§ **TASK**: In the data below, locate the line containing "This screenshot has width=644, height=332." and the line containing "Zoom out preview with minus icon", then retype both and everything between them exactly. Pictures are not part of the copy.

== Segment start ==

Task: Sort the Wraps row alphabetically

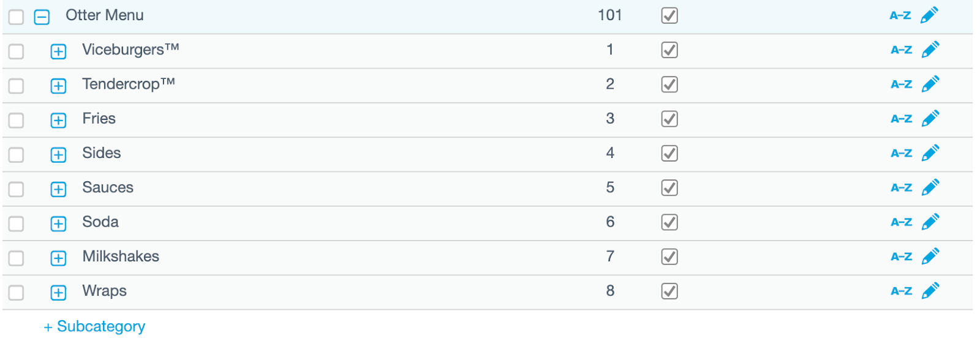Action: 901,291
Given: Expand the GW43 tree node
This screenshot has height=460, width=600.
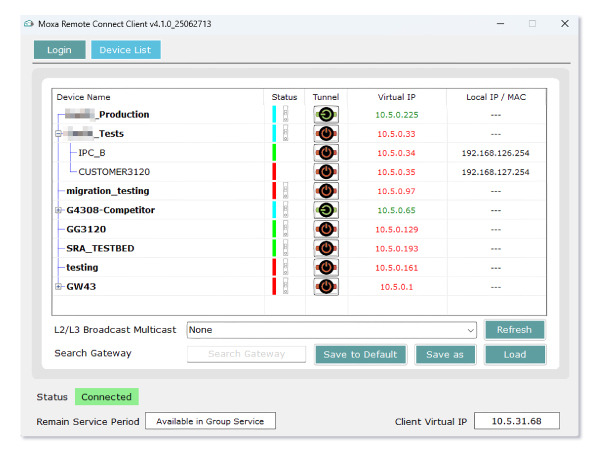Looking at the screenshot, I should click(x=59, y=287).
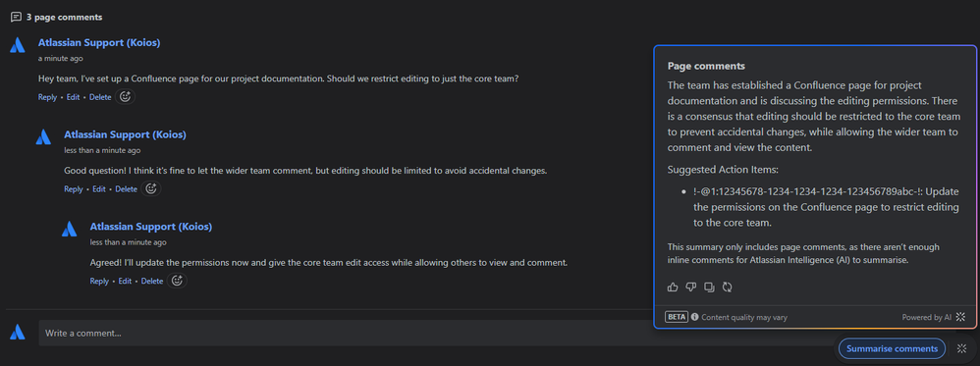Viewport: 980px width, 366px height.
Task: Reply to the third comment
Action: 99,281
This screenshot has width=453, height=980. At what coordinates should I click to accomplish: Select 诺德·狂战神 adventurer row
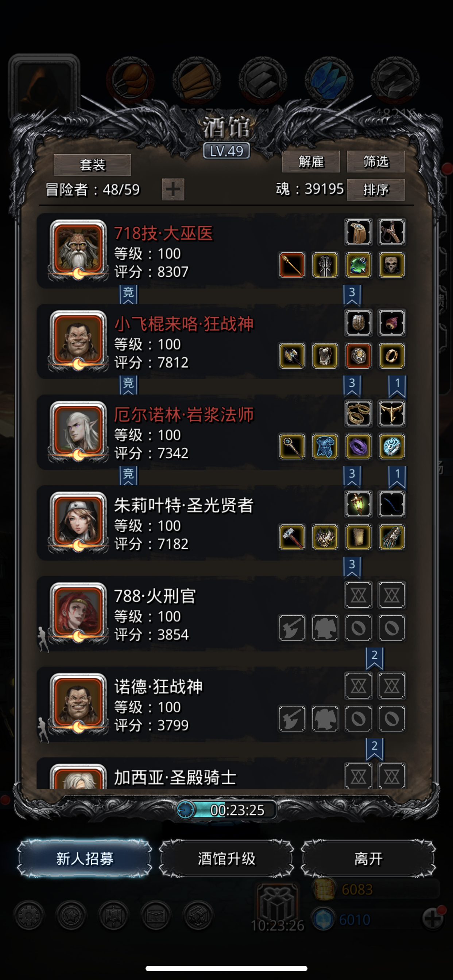click(225, 705)
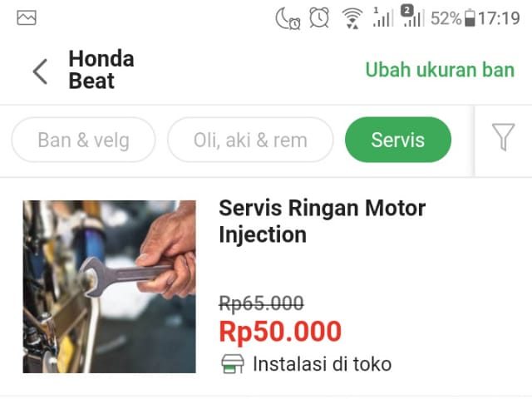The image size is (532, 404).
Task: Tap Ubah ukuran ban link
Action: [440, 70]
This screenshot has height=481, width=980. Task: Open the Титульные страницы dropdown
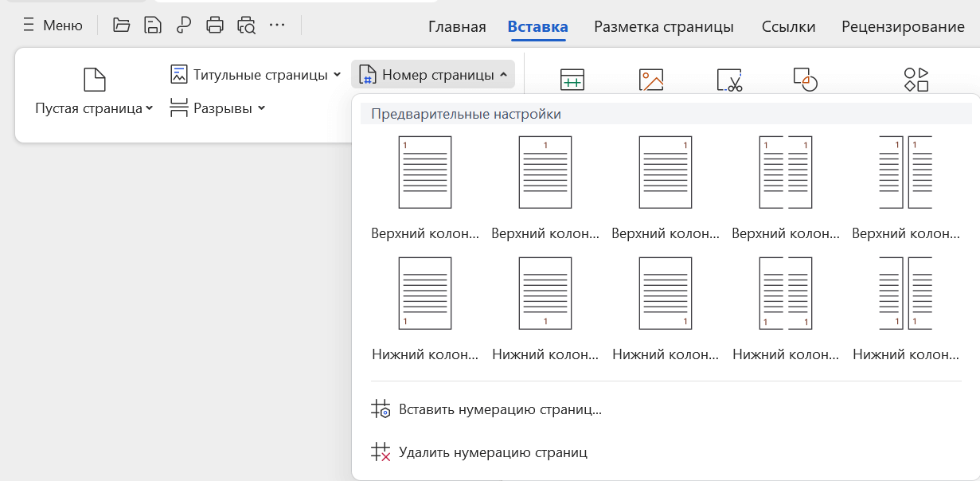pos(256,75)
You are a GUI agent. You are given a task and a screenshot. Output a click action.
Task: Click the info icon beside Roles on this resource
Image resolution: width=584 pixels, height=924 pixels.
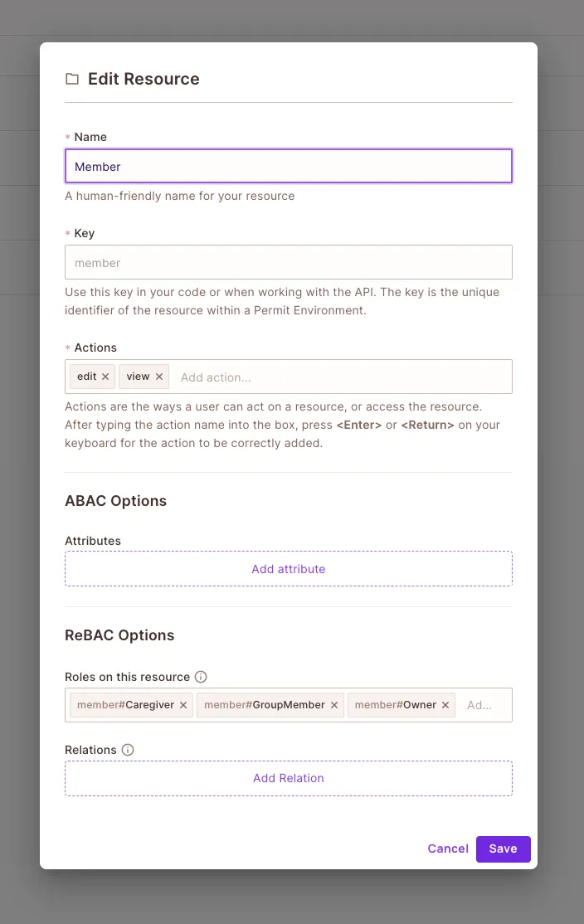201,677
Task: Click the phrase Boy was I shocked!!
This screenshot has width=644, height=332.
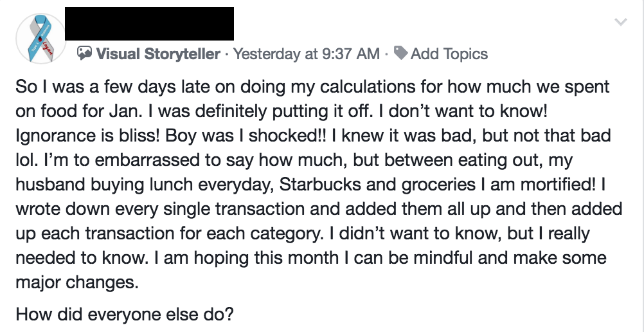Action: tap(246, 136)
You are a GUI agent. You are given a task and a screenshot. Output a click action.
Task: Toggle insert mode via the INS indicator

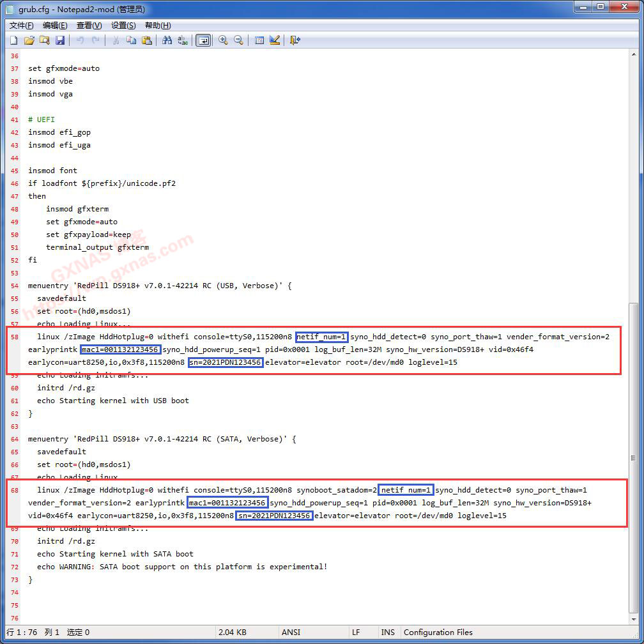[x=388, y=632]
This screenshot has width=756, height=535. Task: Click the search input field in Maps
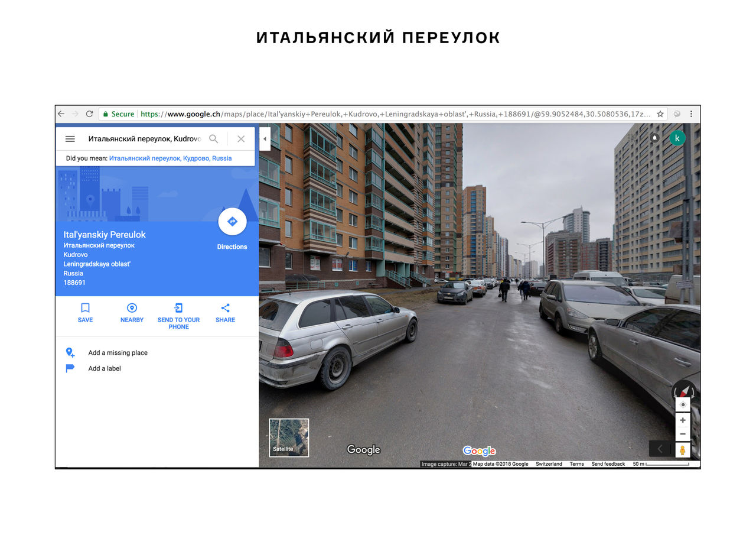[144, 139]
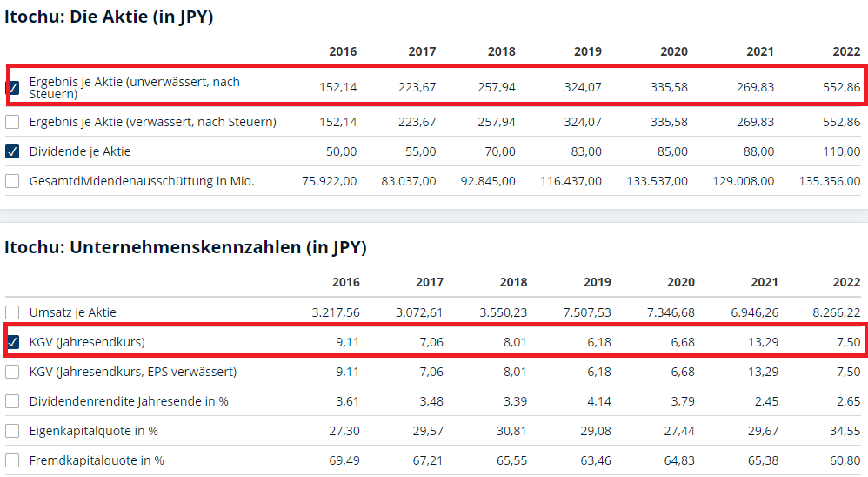Viewport: 868px width, 477px height.
Task: Click the Dividende je Aktie row label
Action: point(80,151)
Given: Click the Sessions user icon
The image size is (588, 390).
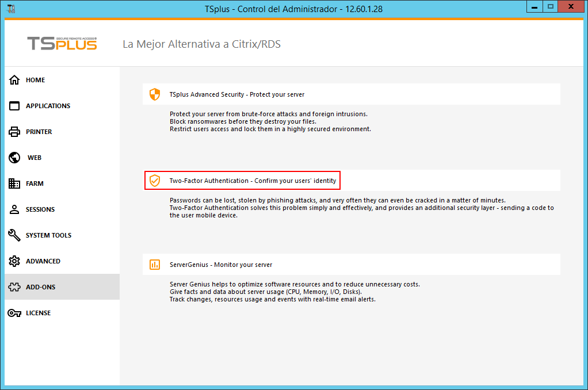Looking at the screenshot, I should coord(14,209).
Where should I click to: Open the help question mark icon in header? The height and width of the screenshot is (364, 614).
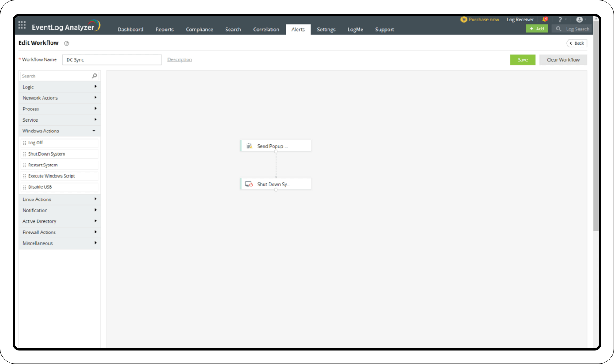(560, 19)
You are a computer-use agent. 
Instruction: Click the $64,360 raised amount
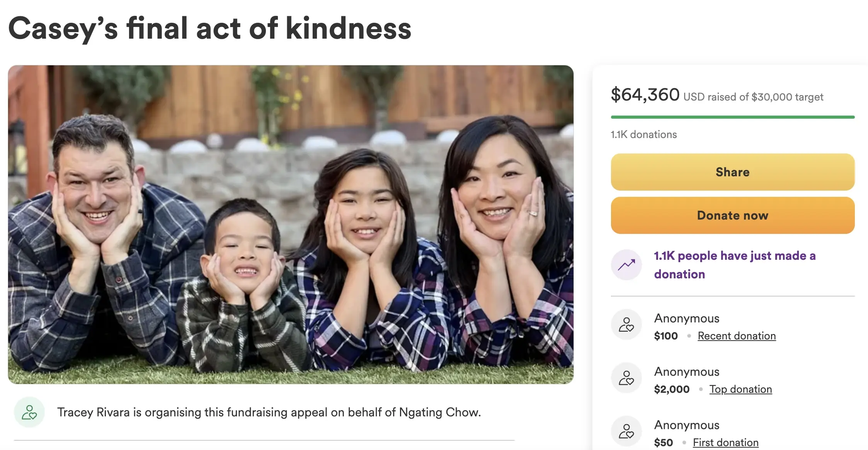[x=645, y=95]
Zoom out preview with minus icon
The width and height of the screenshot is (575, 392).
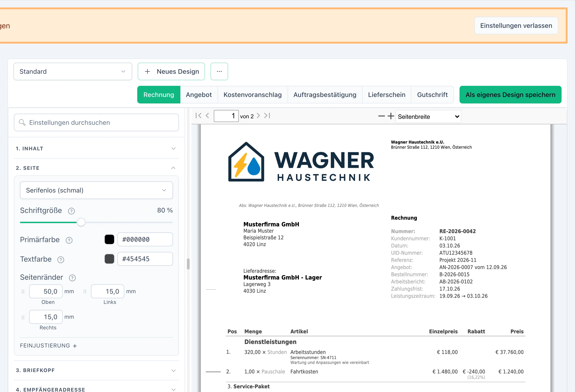point(382,116)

== Segment end ==

§ **ANSWER TO THE EXERCISE**:
This screenshot has width=644, height=332.
Action: tap(246, 136)
You are a GUI agent. You are given a task and a screenshot. Output a click action.
Task: Toggle insert mode via the INS indicator

[x=388, y=632]
This screenshot has width=756, height=535. Task: Click the search input field in Maps
[144, 139]
Viewport: 868px width, 477px height.
Task: Click the Dividende je Aktie row label
Action: point(80,151)
Given: Click the Sessions user icon
The image size is (588, 390).
Looking at the screenshot, I should coord(14,209).
Where should I click to: Open the help question mark icon in header? The height and width of the screenshot is (364, 614).
(560, 19)
You are a computer-use agent. 
Instruction: Click the $64,360 raised amount
[x=645, y=95]
Zoom out preview with minus icon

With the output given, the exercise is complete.